Beheaded, Crucified, Impaled or Hanged?

By Gabrielle DeFord

Sidebar to: Dreamer, Schemer, Slave and Prince

Not every dream in the Joseph story had a happy ending. The dream of Pharaoh’s chief baker, one of two court officials imprisoned with Joseph, had a particularly disturbing ending—as did the baker. But the baker’s true fate remains clouded behind centuries of uncertain Bible translation.

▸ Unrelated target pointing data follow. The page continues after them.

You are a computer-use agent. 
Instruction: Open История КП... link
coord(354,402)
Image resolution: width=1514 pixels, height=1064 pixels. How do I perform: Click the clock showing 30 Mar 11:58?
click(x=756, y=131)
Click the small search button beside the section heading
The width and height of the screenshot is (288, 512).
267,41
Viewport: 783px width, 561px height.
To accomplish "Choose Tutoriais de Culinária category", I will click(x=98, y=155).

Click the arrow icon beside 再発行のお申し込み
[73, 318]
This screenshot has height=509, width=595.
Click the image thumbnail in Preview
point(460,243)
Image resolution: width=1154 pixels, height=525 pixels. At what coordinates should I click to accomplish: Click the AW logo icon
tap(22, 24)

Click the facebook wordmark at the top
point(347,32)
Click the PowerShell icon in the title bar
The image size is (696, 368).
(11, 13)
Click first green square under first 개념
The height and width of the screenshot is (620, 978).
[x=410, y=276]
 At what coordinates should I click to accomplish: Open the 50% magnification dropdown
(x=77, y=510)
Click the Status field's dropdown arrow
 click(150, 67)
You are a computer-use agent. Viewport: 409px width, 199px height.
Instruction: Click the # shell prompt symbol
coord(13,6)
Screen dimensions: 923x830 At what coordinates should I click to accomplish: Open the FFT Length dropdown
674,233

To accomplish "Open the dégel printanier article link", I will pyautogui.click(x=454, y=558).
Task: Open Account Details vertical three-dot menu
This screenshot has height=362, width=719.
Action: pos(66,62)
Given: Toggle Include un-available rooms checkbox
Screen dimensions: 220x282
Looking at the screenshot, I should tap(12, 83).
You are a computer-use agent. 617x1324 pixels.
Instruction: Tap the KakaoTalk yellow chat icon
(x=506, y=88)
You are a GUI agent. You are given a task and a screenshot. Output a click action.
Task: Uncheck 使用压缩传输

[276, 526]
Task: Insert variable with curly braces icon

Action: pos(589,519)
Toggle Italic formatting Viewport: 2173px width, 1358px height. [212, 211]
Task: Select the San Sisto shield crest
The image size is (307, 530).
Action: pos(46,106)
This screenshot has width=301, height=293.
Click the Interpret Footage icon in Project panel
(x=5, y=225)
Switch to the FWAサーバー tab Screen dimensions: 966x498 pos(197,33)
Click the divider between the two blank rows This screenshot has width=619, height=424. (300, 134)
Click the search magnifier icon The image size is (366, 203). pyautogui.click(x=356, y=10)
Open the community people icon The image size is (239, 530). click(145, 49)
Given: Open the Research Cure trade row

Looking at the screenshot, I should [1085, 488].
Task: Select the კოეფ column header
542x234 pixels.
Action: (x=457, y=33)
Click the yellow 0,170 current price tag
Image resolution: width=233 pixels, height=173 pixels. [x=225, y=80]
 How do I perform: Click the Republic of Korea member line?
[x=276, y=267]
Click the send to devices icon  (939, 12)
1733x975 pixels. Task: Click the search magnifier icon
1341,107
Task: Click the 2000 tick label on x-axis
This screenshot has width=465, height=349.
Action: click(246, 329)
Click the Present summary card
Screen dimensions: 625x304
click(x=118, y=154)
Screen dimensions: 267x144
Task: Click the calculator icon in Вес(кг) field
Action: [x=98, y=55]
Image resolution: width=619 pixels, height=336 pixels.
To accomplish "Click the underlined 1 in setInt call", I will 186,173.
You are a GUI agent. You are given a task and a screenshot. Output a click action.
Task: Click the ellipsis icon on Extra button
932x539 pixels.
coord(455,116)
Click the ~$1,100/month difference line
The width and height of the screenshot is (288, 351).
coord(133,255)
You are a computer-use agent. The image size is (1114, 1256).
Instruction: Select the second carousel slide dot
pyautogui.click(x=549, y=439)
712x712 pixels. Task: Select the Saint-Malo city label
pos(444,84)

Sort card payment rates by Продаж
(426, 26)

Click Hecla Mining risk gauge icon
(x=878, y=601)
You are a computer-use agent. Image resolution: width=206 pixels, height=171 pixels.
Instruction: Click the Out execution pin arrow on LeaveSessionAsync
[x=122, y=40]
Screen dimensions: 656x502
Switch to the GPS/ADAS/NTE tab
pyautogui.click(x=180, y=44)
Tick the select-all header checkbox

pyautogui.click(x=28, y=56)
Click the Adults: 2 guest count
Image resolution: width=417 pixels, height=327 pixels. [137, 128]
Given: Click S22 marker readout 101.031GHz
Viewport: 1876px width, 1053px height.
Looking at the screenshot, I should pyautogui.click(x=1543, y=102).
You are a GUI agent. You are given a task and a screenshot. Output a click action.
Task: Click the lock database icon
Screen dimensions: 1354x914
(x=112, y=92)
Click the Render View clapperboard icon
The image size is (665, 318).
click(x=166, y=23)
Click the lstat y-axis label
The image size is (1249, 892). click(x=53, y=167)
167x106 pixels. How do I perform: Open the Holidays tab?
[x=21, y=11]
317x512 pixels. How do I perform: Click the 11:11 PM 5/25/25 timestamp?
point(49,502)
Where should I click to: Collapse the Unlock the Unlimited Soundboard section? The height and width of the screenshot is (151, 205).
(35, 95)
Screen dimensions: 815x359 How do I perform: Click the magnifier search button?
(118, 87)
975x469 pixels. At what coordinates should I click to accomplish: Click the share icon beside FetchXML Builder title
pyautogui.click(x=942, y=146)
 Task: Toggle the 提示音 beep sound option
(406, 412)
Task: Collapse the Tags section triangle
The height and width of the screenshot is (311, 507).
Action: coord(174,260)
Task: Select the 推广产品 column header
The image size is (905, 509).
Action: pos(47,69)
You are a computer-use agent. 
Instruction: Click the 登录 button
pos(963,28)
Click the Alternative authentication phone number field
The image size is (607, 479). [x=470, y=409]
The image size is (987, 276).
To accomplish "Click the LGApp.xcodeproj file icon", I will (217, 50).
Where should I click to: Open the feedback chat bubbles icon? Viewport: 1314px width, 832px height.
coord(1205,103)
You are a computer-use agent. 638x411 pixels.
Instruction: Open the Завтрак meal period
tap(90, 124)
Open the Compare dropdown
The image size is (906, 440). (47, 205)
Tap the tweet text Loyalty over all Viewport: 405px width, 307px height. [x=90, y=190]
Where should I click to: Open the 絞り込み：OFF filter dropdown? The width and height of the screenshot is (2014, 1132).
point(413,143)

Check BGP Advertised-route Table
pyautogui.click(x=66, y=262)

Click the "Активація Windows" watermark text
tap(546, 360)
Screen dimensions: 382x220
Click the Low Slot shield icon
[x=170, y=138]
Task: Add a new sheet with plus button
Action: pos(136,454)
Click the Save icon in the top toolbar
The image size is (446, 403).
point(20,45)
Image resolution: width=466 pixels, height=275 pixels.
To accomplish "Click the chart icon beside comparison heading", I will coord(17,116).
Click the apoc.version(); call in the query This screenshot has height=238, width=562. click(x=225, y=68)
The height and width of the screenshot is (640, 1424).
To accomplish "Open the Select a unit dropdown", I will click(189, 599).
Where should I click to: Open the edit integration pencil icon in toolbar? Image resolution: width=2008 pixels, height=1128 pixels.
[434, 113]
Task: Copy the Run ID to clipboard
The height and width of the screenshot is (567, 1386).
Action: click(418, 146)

While Joseph was in Pharaoh’s prison, two of his fellow inmates—Pharaoh’s chief cupbearer and Pharaoh’s chief baker—had strange dreams, which Joseph interpreted for them, as recorded in Genesis 40. The cupbearer, sleeping on the left in the mosaic at left, dreamed that he saw a grapevine sprout three branches, which budded, blossomed and yielded ripe fruit. He reached out, plucked the grapes, pressed them into Pharaoh’s cup and presented the cup to Pharaoh. Joseph told him that the three branches represented the three days that would pass before Pharaoh, during his birthday celebration, would lift up the cupbearer’s head1 and restore him to his former position. In transliterated Hebrew, Joseph’s prediction reads, “B’od shloshet yamim yisah Pharo et roshecha vahasiv cha al kanecha” (Genesis 40:13).